Honnêtement, en quoi Closer ou FHM ou Interview sont-il le signe d'une plus grande évolution intellectuelle ?


mise à jour le 1er septembre 2006
Evidemment, Martin Bouygues n'a pas daigné venir au mariage de sa nièce en juin dernier. Motif? La fille de son frère Nicolas épousait le fils de Vincent Bolloré, son ennemi intime. Rien à  faire : ces deux-là , qui se connaissent depuis l'école primaire, sont irréconciliables. Il faut dire que le raid avorté de Bolloré sur Bouygues, en 1998, a laissé du sang sur les murs. L'empoignade a été d'une rare violence. Bouygues n'avait pas hésité à  embaucher des détectives de l'agence Kroll pour fouiller dans la vie privée de son assaillant. L'industriel breton avait répliqué en faisant appel à  l'ex-inspecteur Gaudino pour dénicher des jongleries comptables dans le groupe de BTP. Depuis, les escarmouches se multiplient. En septembre 2003, Bolloré a été mis en cause par TF1, dans un reportage de «Droit de savoir» sur «les dessous de Saint-Tropez», qui accusait le milliardaire d'avoir bénéficié de passe-droits pour construire sa villa. Furieux, il a porté plainte, persuadé que Bouygues avait donné des instructions aux journalistes. A l'été 2004, quand Bolloré s'est attaqué à Havas, Bouygues s'est empressé d'acheter discrètement un gros paquet d'actions, pour tenter — en vain — de voler au secours du publicitaire. Il y a laissé des plumes, mais quand on déteste, on ne compte pas…
O.D. Capital septembre 2006

Sans importance

— Vous prenez cela trop au tragique !
— Vous vous êtes trop investie.
— Je ne pensais pas que vous étiez aussi affectée.

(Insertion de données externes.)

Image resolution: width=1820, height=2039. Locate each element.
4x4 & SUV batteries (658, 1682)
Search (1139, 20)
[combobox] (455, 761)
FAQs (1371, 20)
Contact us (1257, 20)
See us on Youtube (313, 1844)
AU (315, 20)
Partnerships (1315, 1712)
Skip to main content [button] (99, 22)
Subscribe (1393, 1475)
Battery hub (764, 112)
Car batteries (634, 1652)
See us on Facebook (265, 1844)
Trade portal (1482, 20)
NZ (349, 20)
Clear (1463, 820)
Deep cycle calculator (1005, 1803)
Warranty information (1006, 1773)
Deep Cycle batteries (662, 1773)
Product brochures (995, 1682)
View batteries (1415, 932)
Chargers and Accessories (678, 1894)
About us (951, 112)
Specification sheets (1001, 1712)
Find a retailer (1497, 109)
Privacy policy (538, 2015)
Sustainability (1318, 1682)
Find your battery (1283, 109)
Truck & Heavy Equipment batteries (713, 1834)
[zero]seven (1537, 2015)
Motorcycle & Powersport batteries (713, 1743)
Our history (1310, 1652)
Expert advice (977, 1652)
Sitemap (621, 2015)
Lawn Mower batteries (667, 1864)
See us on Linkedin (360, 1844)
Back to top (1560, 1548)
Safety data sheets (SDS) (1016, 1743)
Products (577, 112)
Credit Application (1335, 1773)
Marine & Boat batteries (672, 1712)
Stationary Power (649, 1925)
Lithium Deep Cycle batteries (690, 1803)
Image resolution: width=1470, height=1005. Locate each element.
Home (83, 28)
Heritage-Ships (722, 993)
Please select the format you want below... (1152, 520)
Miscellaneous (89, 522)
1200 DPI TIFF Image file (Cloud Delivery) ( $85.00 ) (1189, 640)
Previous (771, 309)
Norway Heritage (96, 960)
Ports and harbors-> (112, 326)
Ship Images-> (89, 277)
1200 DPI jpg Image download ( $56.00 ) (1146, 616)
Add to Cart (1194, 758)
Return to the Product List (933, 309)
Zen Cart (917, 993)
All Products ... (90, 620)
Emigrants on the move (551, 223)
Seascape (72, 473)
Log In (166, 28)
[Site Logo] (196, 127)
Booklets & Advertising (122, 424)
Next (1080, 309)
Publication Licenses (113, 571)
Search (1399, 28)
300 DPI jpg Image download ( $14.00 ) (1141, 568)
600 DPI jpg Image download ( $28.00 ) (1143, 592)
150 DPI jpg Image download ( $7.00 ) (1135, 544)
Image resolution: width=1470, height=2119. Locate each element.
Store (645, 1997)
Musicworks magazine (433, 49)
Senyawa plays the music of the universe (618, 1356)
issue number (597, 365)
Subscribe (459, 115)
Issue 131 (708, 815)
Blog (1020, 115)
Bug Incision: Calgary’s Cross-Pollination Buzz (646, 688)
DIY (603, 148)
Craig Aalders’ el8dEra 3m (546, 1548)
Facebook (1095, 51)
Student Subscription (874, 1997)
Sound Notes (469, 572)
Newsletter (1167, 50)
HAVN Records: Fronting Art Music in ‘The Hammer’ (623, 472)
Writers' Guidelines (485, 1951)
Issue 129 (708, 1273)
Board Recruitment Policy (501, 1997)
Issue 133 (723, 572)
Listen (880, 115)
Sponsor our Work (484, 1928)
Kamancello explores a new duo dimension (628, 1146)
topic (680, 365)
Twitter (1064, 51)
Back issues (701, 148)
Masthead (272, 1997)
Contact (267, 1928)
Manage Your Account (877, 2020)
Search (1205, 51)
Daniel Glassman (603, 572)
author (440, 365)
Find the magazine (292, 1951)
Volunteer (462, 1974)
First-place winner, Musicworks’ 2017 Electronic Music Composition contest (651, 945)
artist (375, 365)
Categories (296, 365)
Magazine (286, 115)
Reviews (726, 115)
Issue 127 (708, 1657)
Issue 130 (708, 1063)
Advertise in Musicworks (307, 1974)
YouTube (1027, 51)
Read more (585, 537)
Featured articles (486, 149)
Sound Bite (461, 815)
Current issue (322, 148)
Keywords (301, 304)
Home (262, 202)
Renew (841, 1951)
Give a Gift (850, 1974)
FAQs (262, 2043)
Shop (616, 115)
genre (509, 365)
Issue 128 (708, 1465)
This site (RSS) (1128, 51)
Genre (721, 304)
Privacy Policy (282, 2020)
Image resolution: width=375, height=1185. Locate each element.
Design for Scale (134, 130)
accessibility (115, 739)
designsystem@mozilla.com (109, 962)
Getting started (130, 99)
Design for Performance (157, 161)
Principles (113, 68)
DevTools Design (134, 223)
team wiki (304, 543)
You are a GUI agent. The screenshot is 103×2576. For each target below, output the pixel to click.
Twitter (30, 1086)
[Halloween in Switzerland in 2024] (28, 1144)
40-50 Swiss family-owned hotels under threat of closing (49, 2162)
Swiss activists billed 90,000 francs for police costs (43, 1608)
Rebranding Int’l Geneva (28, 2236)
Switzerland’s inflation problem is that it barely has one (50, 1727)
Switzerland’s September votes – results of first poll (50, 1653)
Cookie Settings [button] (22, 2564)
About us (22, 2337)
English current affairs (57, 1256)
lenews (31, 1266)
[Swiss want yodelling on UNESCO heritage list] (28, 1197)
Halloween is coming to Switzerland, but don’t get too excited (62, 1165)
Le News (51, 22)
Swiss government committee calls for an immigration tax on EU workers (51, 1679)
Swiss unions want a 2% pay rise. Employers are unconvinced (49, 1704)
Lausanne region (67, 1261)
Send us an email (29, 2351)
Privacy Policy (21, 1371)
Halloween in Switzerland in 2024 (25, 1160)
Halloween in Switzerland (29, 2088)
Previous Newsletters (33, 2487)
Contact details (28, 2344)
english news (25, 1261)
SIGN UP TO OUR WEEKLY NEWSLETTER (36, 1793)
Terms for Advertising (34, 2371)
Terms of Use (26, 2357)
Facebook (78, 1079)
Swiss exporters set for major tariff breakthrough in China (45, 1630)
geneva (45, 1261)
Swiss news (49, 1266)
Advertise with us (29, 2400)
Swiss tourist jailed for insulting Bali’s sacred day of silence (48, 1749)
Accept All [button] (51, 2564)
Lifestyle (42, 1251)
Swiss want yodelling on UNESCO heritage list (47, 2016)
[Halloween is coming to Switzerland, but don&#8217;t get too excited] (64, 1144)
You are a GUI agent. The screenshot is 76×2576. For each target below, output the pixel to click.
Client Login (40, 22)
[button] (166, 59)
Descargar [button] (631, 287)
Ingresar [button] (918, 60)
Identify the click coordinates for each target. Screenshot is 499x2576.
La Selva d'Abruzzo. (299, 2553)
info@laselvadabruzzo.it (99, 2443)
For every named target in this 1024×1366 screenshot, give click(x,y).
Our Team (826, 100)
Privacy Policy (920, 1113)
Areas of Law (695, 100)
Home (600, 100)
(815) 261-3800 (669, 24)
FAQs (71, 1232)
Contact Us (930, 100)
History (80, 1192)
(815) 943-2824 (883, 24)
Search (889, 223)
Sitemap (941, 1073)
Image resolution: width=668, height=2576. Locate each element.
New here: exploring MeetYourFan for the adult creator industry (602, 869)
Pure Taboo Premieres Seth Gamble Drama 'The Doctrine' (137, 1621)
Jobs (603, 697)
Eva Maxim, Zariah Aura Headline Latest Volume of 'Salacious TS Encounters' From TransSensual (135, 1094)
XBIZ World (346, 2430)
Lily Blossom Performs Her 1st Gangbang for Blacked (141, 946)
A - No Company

Suite à mon départ du forum de la SLRC, les réactions de quelques lecteurs me surprennent et me font rire. Comment les gens peuvent-ils être aussi illogiques? Ne viendra-t-il à l'idée de personne que si je suis aussi affectée, c'est justement parce que je me suis investie? Et que si je suis en colère contre eux, c'est parce que je comptais sur eux ?

Ecrire sur un forum, écrire sur un blog, ce n'est sans doute pas très important quand par ailleurs on a l'occasion d'écrire sur, ou de parler de, ou d'étudier, ce qui vous tient réellement à cœur. Mais lorsque c'est le seul lieu où vous pouvez formaliser votre pensée, lorsque c'est la contrainte que vous vous êtes donnée pour ne pas vivre comme un légume et finir comme Ruth Fischer ou Desesperate housewives, c'est important.

C'est peut-être pathétique, mais c'est comme ça.